Life-long accountability for VAWC offenders
Senator Imee Marcos has proposed to extend legal deadlines for filing cases of rape and other forms of violence against women and children.
In her Senate Bill 1535, which seeks to amend Section 24 of Republic Act 9262 or the Anti-Violence Against Women and Their Children Act of 2004, and in Article 90 of the Revised Penal Code, the time limit to sue major VAWC offenders will be “imprescriptible.”
“Despite the country’s unwavering efforts to develop effective legislation, inequities in power — economic, social, financial — persist,” Marcos said.
“Victims should be given more time to come out publicly. The personal trauma and the social stigma attached to reporting VAWC offenses cannot be underestimated,“she explained.
Under present laws, state prescriptive periods of 10 to 20 years for various degrees of VAWC offenses and their corresponding penalties.
Marcos asserted that those who commit major VAWC offenses should be held accountable for the rest of their lives, especially if they are either a parent, step-parent, ascendant, guardian, or relative within the fourth degree of consanguinity or affinity.
Major VAWC offenders are also defined as persons of authority, influence, or moral ascendancy in work, training, or education environments involved.
According to Marcos’ bill, major VAWC offenses that should be made imprescriptible when a victim’s next of kin, custodians, or a person in authority is involved include attempted or consummated rape, causing or attempting to cause a woman or child to engage in sexual activity not constituting rape, causing or threatening to cause physical harm, depriving or threatening to deprive a mother of custody of her child or of ample financial support for her child, and denying a woman her right to work or controlling her money or personal and conjugal property.

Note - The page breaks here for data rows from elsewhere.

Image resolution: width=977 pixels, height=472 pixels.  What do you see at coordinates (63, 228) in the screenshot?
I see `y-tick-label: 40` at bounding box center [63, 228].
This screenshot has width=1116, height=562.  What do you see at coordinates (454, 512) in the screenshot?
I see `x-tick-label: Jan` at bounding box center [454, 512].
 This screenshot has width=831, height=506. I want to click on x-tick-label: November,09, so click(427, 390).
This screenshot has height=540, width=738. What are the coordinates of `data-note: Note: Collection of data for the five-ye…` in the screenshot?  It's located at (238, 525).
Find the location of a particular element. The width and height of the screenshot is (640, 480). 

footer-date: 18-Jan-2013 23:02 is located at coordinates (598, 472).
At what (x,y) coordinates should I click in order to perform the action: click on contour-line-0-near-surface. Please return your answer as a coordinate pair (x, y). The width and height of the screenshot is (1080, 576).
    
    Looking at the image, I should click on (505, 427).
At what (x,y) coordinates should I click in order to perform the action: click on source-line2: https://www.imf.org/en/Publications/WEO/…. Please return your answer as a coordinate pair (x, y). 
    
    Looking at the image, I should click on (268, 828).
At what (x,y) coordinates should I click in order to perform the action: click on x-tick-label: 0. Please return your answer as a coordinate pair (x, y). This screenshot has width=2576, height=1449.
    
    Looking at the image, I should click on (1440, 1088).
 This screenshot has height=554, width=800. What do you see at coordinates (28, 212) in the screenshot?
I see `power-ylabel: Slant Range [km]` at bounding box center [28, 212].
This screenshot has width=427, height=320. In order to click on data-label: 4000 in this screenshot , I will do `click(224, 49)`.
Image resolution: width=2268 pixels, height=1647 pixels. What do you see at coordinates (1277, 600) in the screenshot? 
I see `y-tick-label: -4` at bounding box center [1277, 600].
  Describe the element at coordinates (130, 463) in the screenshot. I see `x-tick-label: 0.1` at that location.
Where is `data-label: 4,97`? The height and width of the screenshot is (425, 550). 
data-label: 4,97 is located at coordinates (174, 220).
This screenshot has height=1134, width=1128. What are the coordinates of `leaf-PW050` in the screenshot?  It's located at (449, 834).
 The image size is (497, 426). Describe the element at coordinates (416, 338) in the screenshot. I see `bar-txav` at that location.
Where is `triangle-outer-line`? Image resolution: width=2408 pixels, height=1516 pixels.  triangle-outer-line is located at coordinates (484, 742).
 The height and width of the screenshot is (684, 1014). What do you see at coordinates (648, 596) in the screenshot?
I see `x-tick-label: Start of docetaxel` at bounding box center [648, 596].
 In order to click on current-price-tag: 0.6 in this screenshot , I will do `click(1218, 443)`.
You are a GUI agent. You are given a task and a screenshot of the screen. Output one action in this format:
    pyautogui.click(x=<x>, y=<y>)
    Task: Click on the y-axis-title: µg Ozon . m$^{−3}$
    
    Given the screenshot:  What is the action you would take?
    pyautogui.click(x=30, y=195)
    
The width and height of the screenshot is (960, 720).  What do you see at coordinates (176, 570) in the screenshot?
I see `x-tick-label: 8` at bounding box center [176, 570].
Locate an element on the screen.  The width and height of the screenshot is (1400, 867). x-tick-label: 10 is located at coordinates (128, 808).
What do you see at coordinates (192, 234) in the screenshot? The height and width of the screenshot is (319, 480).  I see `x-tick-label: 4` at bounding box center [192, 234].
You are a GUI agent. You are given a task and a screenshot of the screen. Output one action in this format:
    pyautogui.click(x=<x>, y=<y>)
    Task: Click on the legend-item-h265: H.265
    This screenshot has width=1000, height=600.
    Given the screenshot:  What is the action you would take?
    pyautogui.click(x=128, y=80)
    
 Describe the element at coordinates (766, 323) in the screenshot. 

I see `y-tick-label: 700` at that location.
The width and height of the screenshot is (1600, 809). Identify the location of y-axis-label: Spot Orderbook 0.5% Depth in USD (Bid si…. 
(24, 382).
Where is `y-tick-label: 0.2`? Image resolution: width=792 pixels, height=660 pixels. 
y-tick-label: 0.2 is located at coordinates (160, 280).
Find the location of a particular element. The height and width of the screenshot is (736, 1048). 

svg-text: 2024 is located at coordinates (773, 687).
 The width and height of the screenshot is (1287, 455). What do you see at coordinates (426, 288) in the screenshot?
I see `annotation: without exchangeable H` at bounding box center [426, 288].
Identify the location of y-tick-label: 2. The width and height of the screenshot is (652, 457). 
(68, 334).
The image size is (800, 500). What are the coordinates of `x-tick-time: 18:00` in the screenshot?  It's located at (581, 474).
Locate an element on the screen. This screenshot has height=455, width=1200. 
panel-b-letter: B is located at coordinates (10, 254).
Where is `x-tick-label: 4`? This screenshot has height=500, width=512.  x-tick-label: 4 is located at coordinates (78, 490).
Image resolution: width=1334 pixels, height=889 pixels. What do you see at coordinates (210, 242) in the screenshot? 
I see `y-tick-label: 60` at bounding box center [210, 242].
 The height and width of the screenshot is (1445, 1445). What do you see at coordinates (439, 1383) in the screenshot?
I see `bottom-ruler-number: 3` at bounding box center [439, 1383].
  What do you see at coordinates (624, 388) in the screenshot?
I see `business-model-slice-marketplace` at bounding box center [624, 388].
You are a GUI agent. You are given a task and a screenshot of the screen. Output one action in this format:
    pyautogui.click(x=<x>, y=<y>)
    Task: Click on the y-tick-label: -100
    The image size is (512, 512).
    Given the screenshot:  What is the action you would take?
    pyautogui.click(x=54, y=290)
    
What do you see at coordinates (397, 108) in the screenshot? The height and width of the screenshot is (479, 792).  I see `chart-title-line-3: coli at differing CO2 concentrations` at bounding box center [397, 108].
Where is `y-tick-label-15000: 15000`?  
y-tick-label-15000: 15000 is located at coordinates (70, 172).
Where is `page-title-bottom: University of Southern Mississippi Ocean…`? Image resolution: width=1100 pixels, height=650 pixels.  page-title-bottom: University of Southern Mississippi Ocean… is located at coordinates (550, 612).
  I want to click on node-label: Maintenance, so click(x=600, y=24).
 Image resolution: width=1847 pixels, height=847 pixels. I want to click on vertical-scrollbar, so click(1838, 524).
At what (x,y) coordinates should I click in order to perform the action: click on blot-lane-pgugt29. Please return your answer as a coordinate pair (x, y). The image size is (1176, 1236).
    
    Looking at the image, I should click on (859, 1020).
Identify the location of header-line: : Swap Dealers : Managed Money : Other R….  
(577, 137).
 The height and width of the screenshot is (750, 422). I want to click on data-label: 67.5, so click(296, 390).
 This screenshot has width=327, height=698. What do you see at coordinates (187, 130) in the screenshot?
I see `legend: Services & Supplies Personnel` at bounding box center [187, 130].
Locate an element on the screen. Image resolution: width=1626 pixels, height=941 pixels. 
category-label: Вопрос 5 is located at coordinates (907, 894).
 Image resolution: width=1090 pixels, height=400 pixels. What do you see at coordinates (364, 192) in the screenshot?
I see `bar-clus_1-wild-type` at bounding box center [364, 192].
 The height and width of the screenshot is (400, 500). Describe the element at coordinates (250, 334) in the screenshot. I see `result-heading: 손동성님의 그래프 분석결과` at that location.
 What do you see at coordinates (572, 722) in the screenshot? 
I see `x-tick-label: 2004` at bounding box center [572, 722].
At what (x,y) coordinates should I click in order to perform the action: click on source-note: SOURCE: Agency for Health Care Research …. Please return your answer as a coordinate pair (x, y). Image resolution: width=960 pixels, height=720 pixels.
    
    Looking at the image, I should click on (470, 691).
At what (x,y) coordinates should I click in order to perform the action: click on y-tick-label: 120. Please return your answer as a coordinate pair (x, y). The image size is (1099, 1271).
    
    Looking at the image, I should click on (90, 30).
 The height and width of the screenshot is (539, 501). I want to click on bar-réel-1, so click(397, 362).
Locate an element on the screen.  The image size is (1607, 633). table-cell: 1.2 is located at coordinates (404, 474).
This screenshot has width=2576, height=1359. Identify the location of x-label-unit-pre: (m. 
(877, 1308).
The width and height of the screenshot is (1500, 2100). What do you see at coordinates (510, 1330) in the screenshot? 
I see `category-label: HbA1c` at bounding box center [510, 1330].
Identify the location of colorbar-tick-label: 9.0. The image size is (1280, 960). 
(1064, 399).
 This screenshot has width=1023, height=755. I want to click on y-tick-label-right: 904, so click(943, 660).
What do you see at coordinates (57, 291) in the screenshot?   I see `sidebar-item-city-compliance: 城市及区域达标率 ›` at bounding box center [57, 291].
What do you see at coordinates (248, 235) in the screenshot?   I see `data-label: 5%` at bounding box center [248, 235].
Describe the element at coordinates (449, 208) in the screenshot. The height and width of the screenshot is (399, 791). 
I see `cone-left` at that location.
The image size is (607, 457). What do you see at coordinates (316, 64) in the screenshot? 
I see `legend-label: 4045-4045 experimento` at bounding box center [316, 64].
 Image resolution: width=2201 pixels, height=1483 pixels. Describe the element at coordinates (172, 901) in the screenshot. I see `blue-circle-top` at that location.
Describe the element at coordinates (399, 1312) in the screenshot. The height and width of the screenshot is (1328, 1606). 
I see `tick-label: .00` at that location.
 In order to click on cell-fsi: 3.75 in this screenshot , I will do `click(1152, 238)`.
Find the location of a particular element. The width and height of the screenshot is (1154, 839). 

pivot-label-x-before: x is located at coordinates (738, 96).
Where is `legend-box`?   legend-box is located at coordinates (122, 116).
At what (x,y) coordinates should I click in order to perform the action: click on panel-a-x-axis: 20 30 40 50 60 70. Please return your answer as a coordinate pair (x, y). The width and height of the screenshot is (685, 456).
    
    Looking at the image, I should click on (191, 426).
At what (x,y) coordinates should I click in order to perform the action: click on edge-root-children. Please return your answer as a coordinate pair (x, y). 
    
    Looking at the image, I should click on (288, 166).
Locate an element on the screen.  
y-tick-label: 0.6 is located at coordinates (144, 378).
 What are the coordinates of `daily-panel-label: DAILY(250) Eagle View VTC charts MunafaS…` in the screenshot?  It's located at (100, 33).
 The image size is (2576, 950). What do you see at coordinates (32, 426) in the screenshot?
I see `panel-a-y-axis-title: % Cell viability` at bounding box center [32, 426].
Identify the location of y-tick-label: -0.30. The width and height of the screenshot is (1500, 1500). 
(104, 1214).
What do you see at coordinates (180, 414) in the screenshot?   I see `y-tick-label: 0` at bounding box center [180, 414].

The SB 1535 also extends the prescriptive period from 10 to 20 years when the same offenders commit lighter VAWC crimes like stalking, peering, entering a dwelling against a woman’s will, destroying her property, verbal and emotional abuse, and public ridicule of a woman or child.
The senator’s call to amend the prescriptive periods on VAWC crimes coincides with this year’s global campaign to end violence against women, which continues until 10 December.
The Philippines has extended its national campaign until 12 December, which marks the historic signing in 2000 of the UN Protocol to Prevent, Suppress and Punish Trafficking in Persons.